It is still in its formative stages but Central North Junior Rugby Union president Renee Park said the new North West Junior Rugby Regional Youth Bridging Competition is shaping up well.
One of the most significant changes to the junior rugby landscape, the competition is designed to provide a consistent and structured competition for boys and girls between 13 and 18-years of age.
Open to school and club teams from across Central North and New England, Park said games will predominantly be played in hubs on a Friday night, “with teams not travelling any more than an hour and a half”.
“Once every month we’ll bring them together for a big carnival,” she said.
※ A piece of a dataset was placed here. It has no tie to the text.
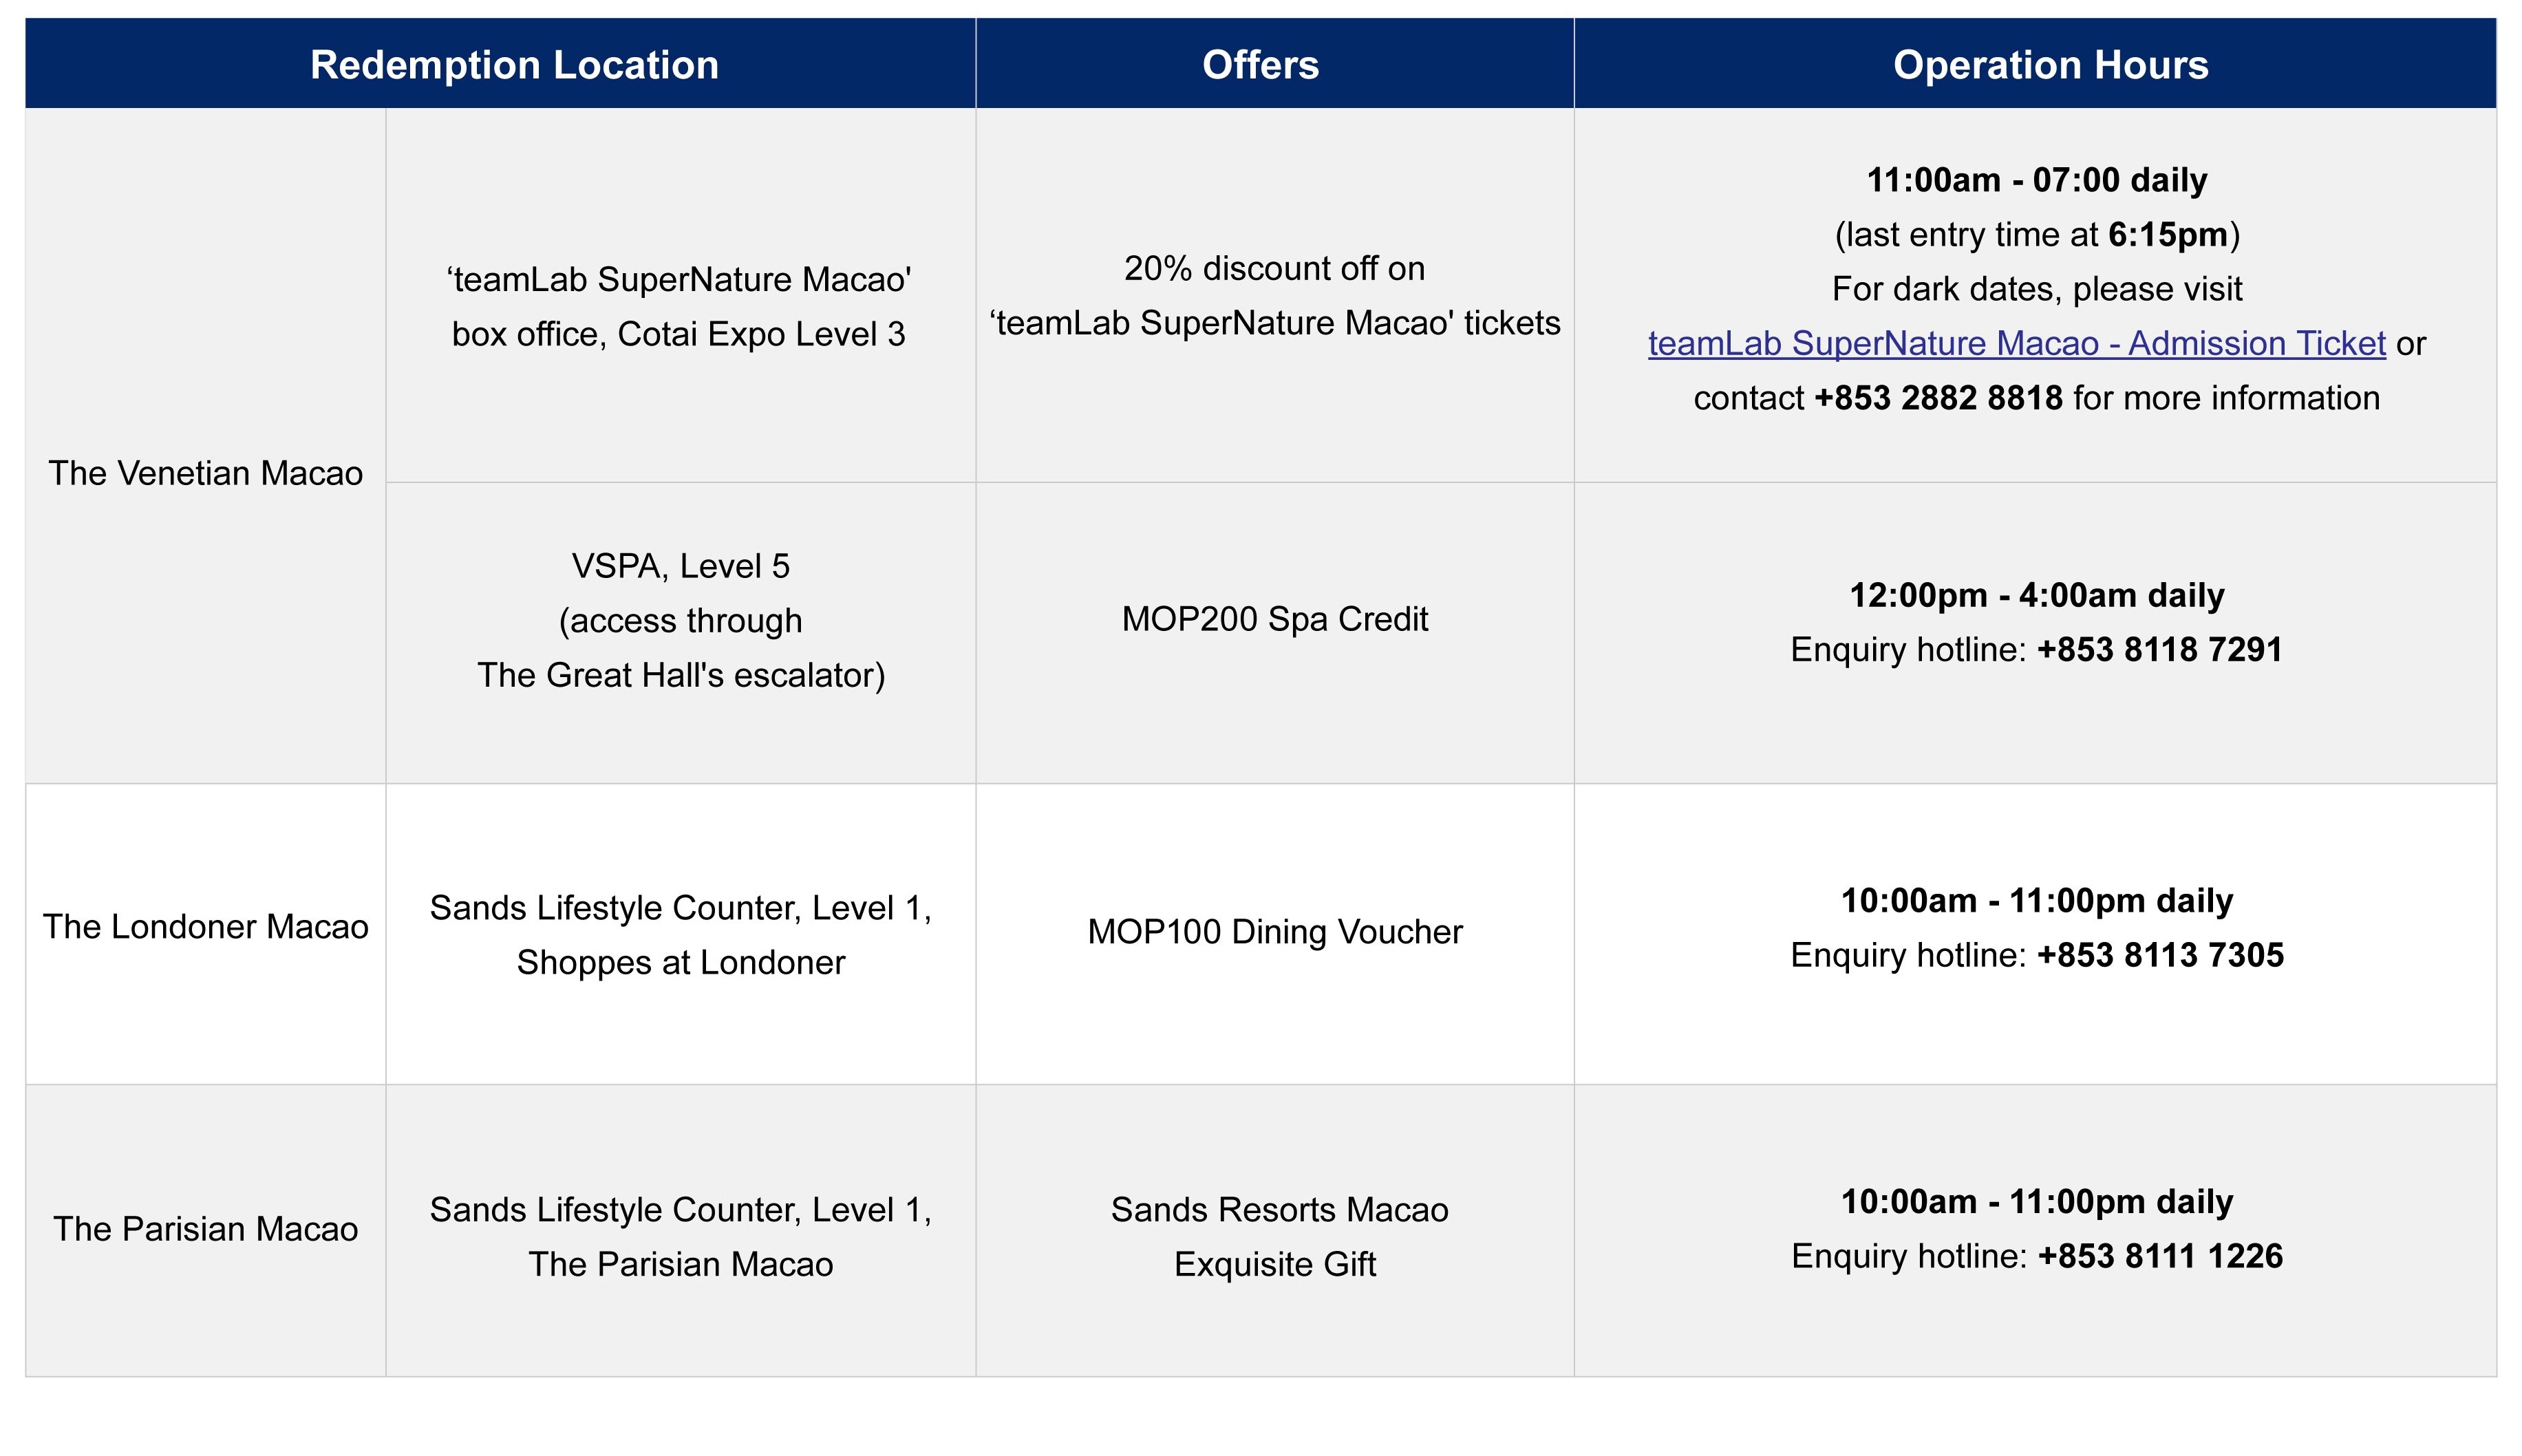Click the MOP200 Spa Credit offer
Screen dimensions: 2522x1456
[1274, 619]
The existing Central North junior colts (under-17s) competition will be folded into the new model, and there will be an option to play on Saturday if both teams so wish.
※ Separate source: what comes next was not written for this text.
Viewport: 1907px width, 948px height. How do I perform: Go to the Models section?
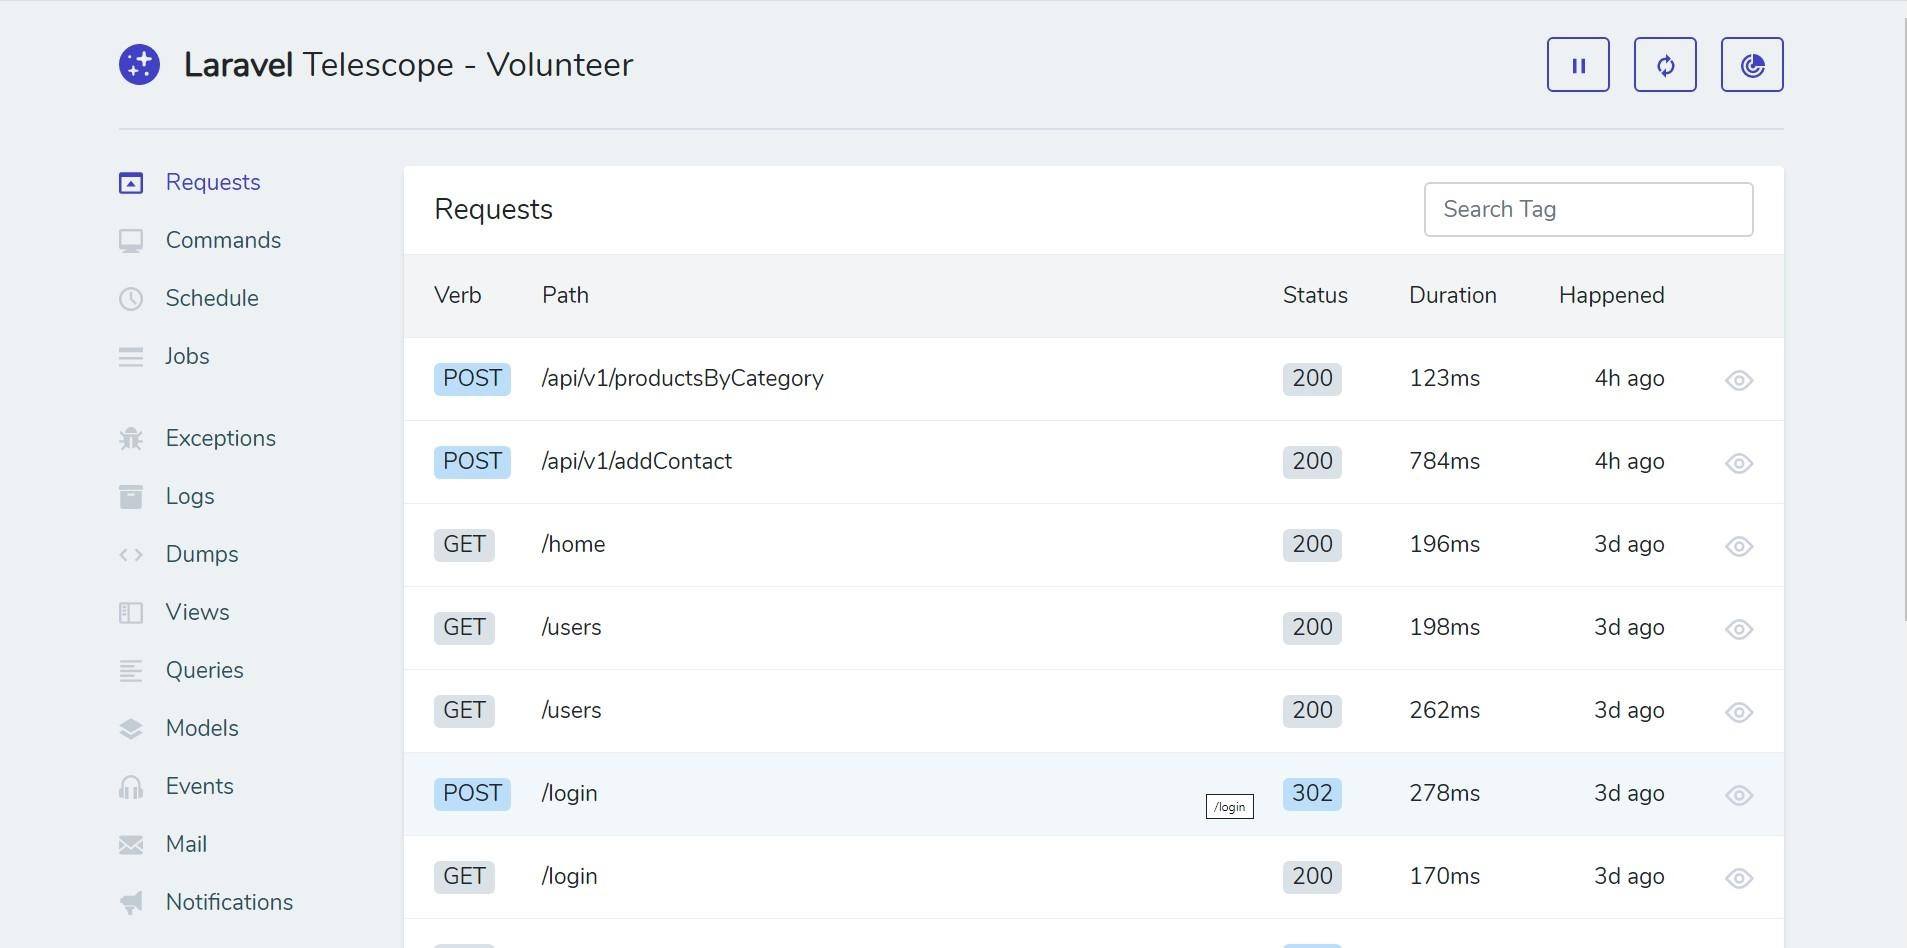(201, 728)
The competition will run alongside the existing Sunday gala days, which will take in the under-6s through to under-12s.
“What it will bring is an opportunity for boys and girls to play in a competition,” Park said.
“Right now there isn’t any.”
Dwindling junior numbers have been a concern for a while and have prompted several structural changes over the years, but so far they haven’t had the desired effect.
The situation had effectively reached a crisis point for the colts with only Pirates and Narrabri confirmed to field under-17s sides.
“We had to do something because our colts are in a bit of a mess,” Central North president Tony Byrnes conceded.
“I think we all agree this is a good way forward.”
He believes it will provide a more robust competition but accepts that it won’t work perfectly in the first year.
Park is under no illusions either.
“It’s something that this year won’t look how we want it to finish,” she said.
“It’s a work in progress.”
The signs are promising though with eight teams already, and potentially another two, signed-up in the under-14s. Last year in the Sunday competition there were only three to four under-14 teams.
Things are also looking good on the representative front with “very encouraging” numbers attending the recent trial days.
“We’ve had just under 300 attend trials, which is really good,” Park said.
It has created a few headaches for the coaches, albeit good headaches.
“Particularly in the under 11s. We had over 85 trialling there,” she said.
The numbers have only served to reinforce the motivation to “put a competition in there so they can carry on with their junior rugby”.
Park said the numbers are a bit lower in the ages where they haven’t had any structured competition, and advised the opens (17s and 18s) are still looking for players.
The under-17s girls are also a bit short.
The coaches will have an opportunity to see the players in a game situation next Sunday (March 11), with trial games, for all ages, organised against Central West at Coonabarabran.